Er selbst will das erst am 5. Mai tun, also am Tag bevor der Kanzler gewählt und die Minister vereidigt werden sollen. Dieser Plan lasse sich nicht halten, sagen selbst Klingbeil wohlgesonnene Genossen.
Es brodelt massiv in der Partei.
SPD-Bundestagsabgeordneter
Der Druck, innerhalb der SPD Klarheit zu schaffen, ist groß, weil auch weitere Personalfragen dringend geklärt werden müssen, die sich von den Kabinettsposten ableiten lassen: Wer führt künftig die Fraktion? Wer führt die Partei? Wer wird Fraktionsvize, Parlamentarische Geschäftsführerin? Wer wird Spitzenkandidat bei der NRW-Landtagswahl 2027?
Was wird aus SPD-Co-Chefin Saskia Esken?
Offen. Esken vermittelt bisher intern den Eindruck, in der ersten Reihe weitermachen zu wollen.

© Moritz Frankenberg/dpa
Ob sie beim SPD-Parteitag Ende Juni abermals als SPD-Chefin kandidieren, lieber Ministerin werden oder ganz auf Spitzenämter verzichten will – darüber wird bei den Sozialdemokraten nur gemutmaßt. Niemand weiß es offenbar.
Auch vor der Führung der baden-württembergischen SPD, ihrem Landesverband, hielt sich Esken bedeckt. Der dortige Generalsekretär Sascha Binder hatte Esken vorige Woche öffentlich die Eignung für ein Ministeramt abgesprochen.
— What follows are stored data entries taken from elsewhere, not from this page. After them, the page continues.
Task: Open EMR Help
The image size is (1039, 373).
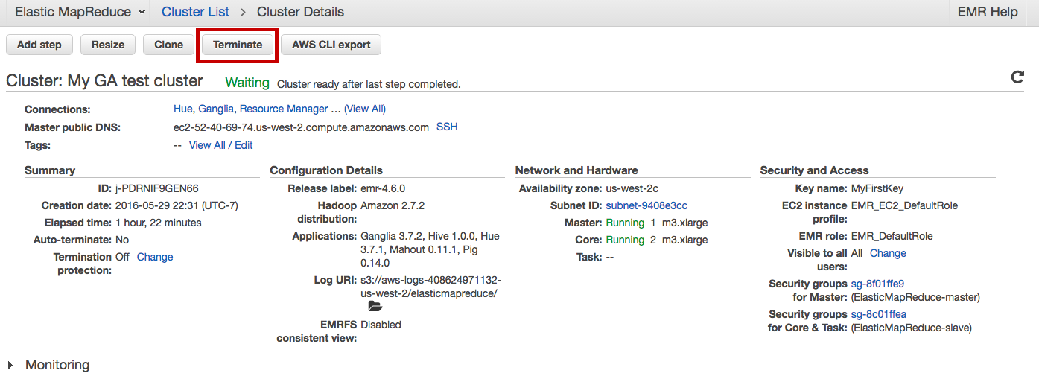Action: point(988,12)
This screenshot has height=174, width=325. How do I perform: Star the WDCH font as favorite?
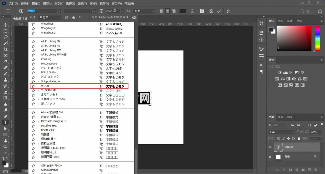click(33, 86)
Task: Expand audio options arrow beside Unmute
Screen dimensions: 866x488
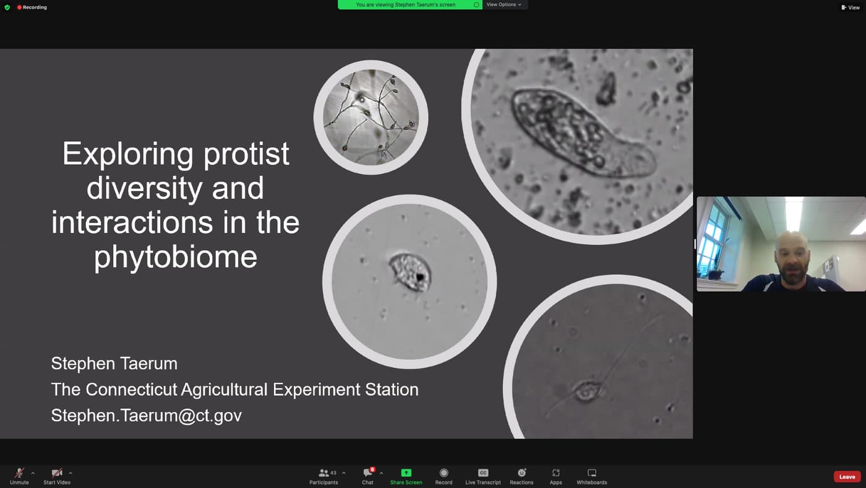Action: (x=33, y=473)
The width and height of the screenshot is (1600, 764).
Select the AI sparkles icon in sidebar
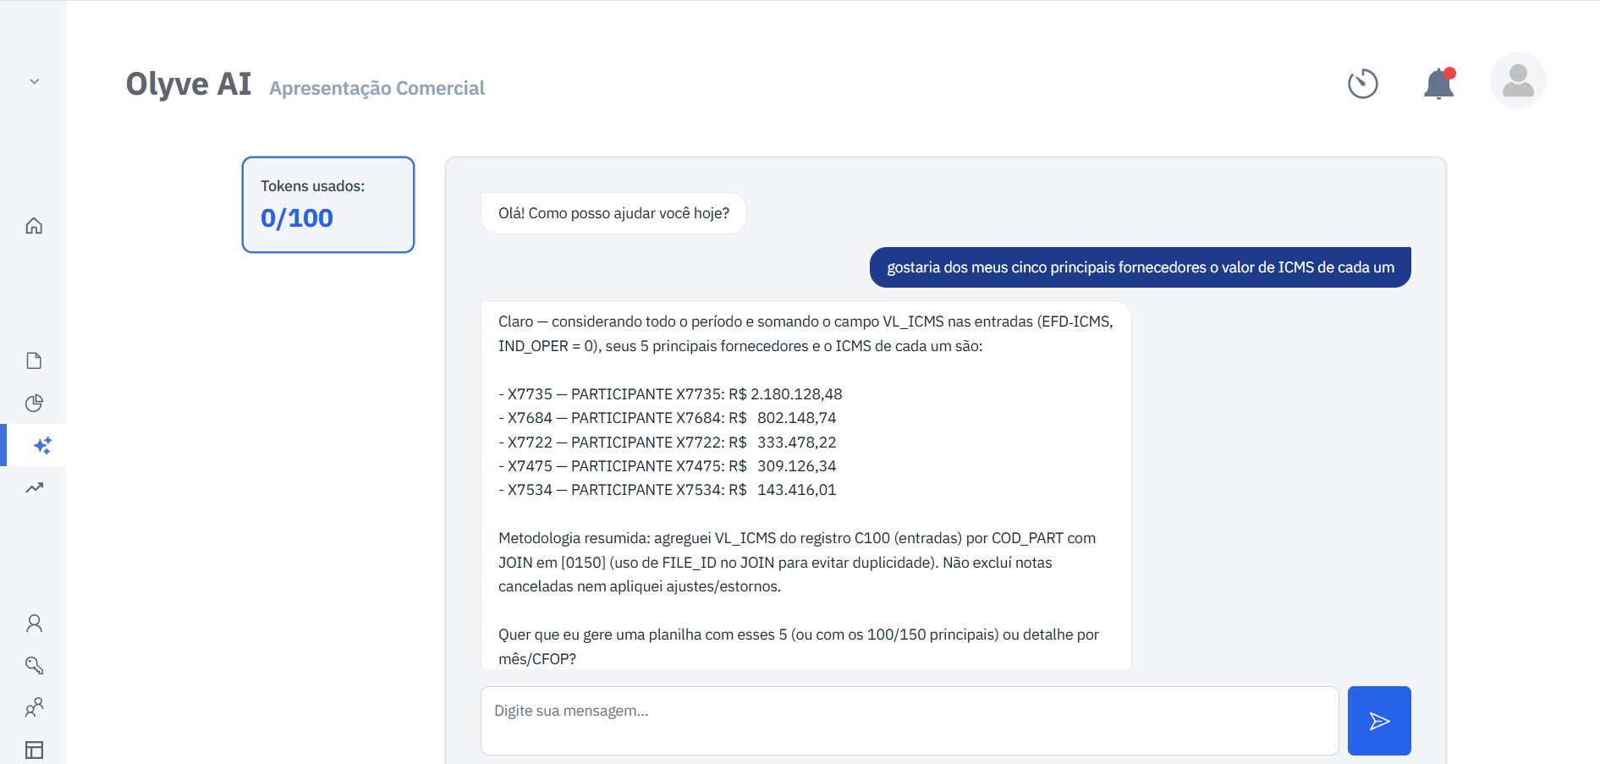point(42,445)
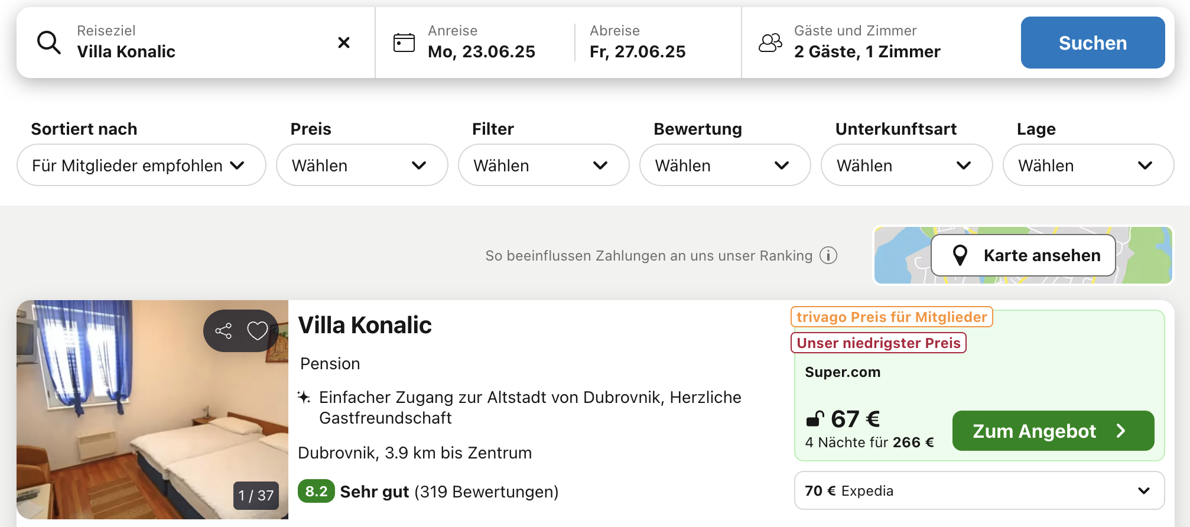Open the ranking payments info icon
Viewport: 1190px width, 527px height.
[828, 255]
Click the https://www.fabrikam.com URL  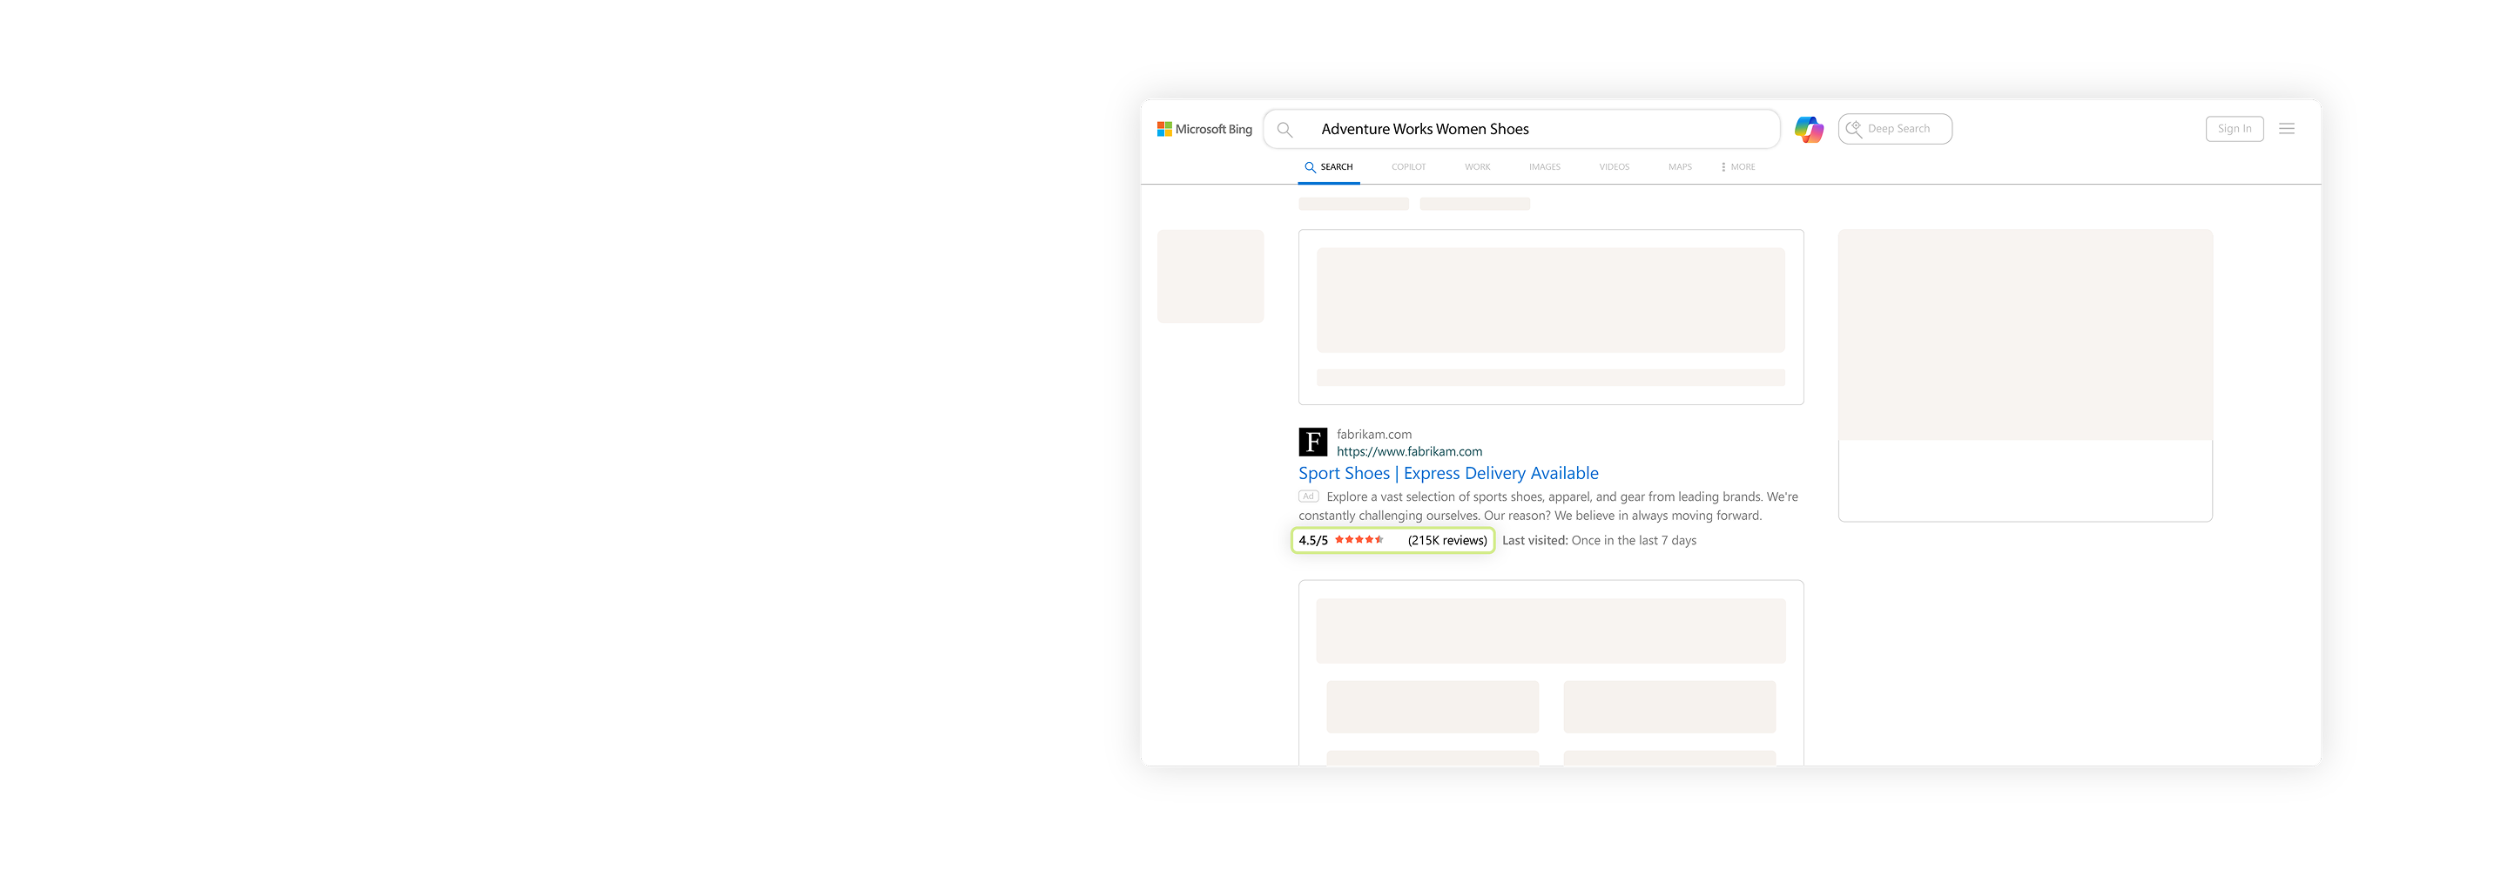tap(1409, 452)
„Es brodelt massiv in der Partei“, sagt ein SPD-Bundestagsabgeordneter. Sollte Esken SPD-Chefin bleiben oder Ministerin werden, so drohe angesichts ihrer geringen Popularität, eine „Implosion“.
Kann Merz ohne Plazet der SPD zum Koalitionsvertrag Kanzler werden?
Ja. Die Wahl des Kanzlers, angesetzt für den 6. Mai, ist geheim. Bundespräsident Frank-Walter Steinmeier könnte Merz theoretisch auch ohne das Ja der SPD zum Koalitionsvertrag – und damit zur Koalition – als Kanzler vorschlagen.
Im ersten und zweiten Wahlgang ist eine absolute Mehrheit der Abgeordneten, also 316 der 630, nötig. Im dritten Wahlgang ist diese „Kanzlermehrheit“ nicht mehr nötig. Es reicht eine einfache Mehrheit.
Kann die SPD regieren, obwohl die Mitglieder es nicht wollen?
Rechtlich ja, politisch eher nicht. „Bindend“ sei das Mitgliedervotum, sagt die SPD. Doch die Abgeordneten sind frei, nicht an Weisungen gebunden.
„Ein Mitgliederentscheid entfaltet keine rechtliche Bindungswirkung“, schreibt der Staatsrechtler Stefan Ulrich Pieper in einem Aufsatz „Zur Rolle des Bundespräsidenten bei der Regierungsbildung“.
Theoretisch könnte die SPD also Merz zum Kanzler wählen und eine von ihm geführte Minderheitsregierung tolerieren. Politisch betrachtet wäre das heikel und dürfte mittelfristig zu Neuwahlen führen.